We came across a project in our lab that no one exactly knows how to approach. Since I know a little bit of Python programming, this project was assigned to me.
There is a data from a randomised controlled clinical trial with 60 participants. Half (30) are control and the other half are actual patients (case). From each group, biopsy samples were taken before (pre) and after (post) treatment with drug A that targets cell type B in the tissue.
In each biopsy sample, the B cells were detected and classified either as “normal” or “malignant”.
Associated metadata for each biopsy are displayed here (I have only included 12 records for this file):
name patient_id arm treatment 111 0 control pre 112 1 control pre 113 2 control pre 121 0 control post 122 1 control post 123 2 control post 211 75 case pre 212 76 case pre 213 77 case pre 221 75 case post 222 76 case post 223 77 case post
name: spreadsheet file name
patient_id: patient identity number
arm: trial arm (‘case’ or ‘control)
treatment: treatment condition (‘pre’ or ‘post’ treatment)
Other files (I have only included 20 records for each file: 10 normal and 10 malignant) contain cell detection results from a single biopsy, and each row in a spreadsheet represents an individual detected cell:
x: x coordinate
y: y coordinate
label: classified label (‘normal’ or ‘malignant’)
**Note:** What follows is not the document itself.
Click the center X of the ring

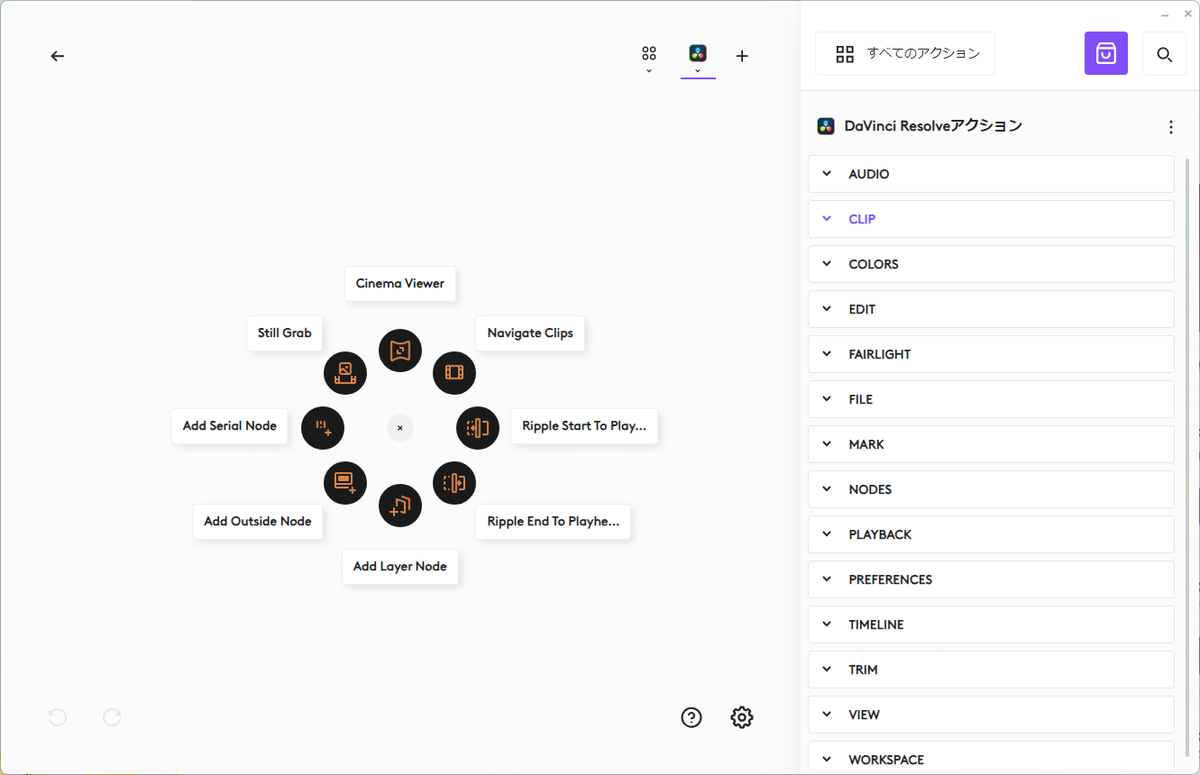400,428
Just showing an example, file 111 looks like this:
x y label 730 724 normal 1962 450 normal 1511 817 normal 1244 455 normal 2529 397 normal 1878 262 normal 2248 369 normal 2007 273 normal 1531 878 normal 1729 834 normal 931 1270 malignant 1282 314 malignant 1630 839 malignant 1543 460 malignant 2493 237 malignant 1311 744 malignant 1999 366 malignant 737 1361 malignant 2252 448 malignant 2620 398 malignant
The rest can be found here, but probably they will not be necessary: https://www.mediafire.com/file/ka7r59kf0swnbnd/OtherFiles.rar/file
I am trying to answer 3 questions here (if you can think of other questions, please let me know):
- identifying post-treatment morphological changes due to the effect of drug A.
- proposing measures to quantify the changes.
- Using appropriate statistical analysis tools to provide insight whether the changes are due to chance or not.
The linchpin is what features you are interested in; can you describe them in plain English? Something like "how many of the cells are malignant" or "how interspersed malignant cells are with normal cells" or "how diffuse malignant cells are from each other"?
Had not thought about these questions.
Are the x and y coordinates important for calculating i.e. some general area/density of cells or something like that? Otherwise you have few data columns: patient_id, arm, treatement, cells_norm, cells_malignant, cells_total
Assuming the control arm patients also have biopsies at two time points you can estimate variation due to a fact that biopsies are from different spots and sometime apart.